Collectively, these food groups provide complex carbohydrates, fibre, protein and a small amount of fat. It makes a combination that packs health benefits which helps you feel full for hours.
Find options from these four core groups that suit your taste and preferences. Also, try to choose food from at least three of these four food groups to round out a wholesome breakfast!
What To Look For In Dry Cereals?
Study shows that people who eat cereal at breakfast consume fewer calories and are less likely to gain weight than people who eat other foods. However, not all breakfast cereals are created equal.
Remember that you must read the ingredient list and Nutrition Facts label before you buy a cereal box, it will help you make smart choices. Also, keep in mind that not all cereals have the same serving size. For instance, a serving of one cereal might be 1/2 cup, while another maybe 1 cup.

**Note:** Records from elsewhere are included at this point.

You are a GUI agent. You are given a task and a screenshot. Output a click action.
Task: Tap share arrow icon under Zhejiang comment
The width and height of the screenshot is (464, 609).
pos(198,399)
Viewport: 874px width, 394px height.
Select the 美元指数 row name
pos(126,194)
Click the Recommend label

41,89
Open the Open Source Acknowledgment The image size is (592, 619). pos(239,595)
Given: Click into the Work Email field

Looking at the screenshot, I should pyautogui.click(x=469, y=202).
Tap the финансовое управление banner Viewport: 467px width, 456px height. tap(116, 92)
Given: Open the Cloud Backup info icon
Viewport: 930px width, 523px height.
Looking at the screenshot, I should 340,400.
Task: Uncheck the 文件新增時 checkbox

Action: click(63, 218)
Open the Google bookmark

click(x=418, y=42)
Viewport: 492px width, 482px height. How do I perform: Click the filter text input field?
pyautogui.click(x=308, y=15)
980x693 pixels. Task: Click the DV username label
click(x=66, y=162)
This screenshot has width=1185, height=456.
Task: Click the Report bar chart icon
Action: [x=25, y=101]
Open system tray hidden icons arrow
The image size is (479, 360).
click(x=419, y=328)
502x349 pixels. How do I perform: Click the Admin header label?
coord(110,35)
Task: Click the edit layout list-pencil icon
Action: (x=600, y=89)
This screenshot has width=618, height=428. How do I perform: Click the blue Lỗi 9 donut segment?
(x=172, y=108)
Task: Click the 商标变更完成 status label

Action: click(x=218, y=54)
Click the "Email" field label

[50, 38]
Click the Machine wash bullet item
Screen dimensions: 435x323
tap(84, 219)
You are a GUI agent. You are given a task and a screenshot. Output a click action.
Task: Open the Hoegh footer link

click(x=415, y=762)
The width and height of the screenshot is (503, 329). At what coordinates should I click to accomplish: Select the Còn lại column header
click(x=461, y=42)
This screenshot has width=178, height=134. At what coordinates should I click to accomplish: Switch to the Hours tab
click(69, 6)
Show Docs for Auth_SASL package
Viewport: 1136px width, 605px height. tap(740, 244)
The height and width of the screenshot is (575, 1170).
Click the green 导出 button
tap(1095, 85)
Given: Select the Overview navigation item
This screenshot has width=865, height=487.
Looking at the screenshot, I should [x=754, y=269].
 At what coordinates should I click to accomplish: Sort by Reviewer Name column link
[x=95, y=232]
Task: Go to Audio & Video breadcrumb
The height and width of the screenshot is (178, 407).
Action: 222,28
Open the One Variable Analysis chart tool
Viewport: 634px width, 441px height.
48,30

Some other essential items to consider when choosing cereal are:
- Calories
If you are counting calories, choose cereals that are lower in calories, ideally less than 160 calories per serving.
- Fibre
Pick up cereals with at least 3 grams of fibre per serving, and if possible, aim for 5 grams per serving or more.
- Sugar
Focus on cereals which are usually lower in sugar. Additionally, avoid cereals that list sugar at or near the top of the ingredient list or list multiple added sugar types, such as brown sugar, honey, high-fructose corn syrup, and dextrose.
In the end, make sure to top off your bowl with some sliced fruit and skim or low-fat milk. If you are on the go, it would be best to take a piece of fruit, some yoghurt, or a container of milk with you.
Cereal Bars: The Best Or The Worst?
Cereal bars may be considered a good breakfast option. However, not all cereal bars are as healthy as you think. In fact, some contain high levels of salt and sugar.
But this is not always the case.
So just ensure to look for those cereal bars that meet the exact guidelines as dry cereal and that are made with wholesome ingredients (i.e. dried fruit, nuts, and whole grains such as oatmeal).
Moreover, don’t forget some fruit, low-fat milk or yoghurt to round things out. Even fruit or yoghurt cereal bars won’t really meet all your nutrition requirements for breakfast.
Some Quick And Flexible Breakfast Options
A healthy breakfast does not always have to be a traditional breakfast menu. There are plenty of options available, like bacon and eggs or oatmeal with fruit.
As if that’s not enough, some healthy breakfast options include:
- Cooked oatmeal topped with dried cranberries or almonds.
- A whole-wheat tortilla filled with salsa, vegetables, and low-fat shredded cheese.
- A whole-wheat sandwich with tomato, lettuce, cucumber, sweet peppers, lean meat and low-fat cheese.
- A whole-wheat pita filled with hard-boiled egg and a vegetable, such as spinach.
- Light French toast made with whole-wheat bread, eggs whites or an egg substitute, vanilla, and cinnamon.
- A smoothie of fruits, plain yoghurt, and wheat germ (a spoonful).
Ways To Fit In A Healthy Breakfast
Your breakfast doesn’t have to mean loading up on sugar and fats, and it doesn’t have to be time-consuming to be healthy. Keep all the described breakfast basics in mind and set yourself up for healthier eating all day long.
Additionally, try these tips for fitting in breakfast on a tight schedule:
- Set the stage.
Decide what you will eat for breakfast the night before. Similarly, set out dry ingredients and any equipment, bowls or pans.
- Cook ahead.
Make breakfast the night before. Just reheat as necessary in the morning.
- Pack up.
Make a go-to breakfast the night before. And in the morning, you can just grab it and go.
The Takeaway
Don’t be afraid to ask for a modification or substitution to create a healthier breakfast. Understanding your nutritious and low-calorie options on a fast-food menu can assist you in meeting your nutritional goals.
Just ensure to read the nutritional information carefully and stay away from high-sugar carbs as well as meats that are high in saturated fat.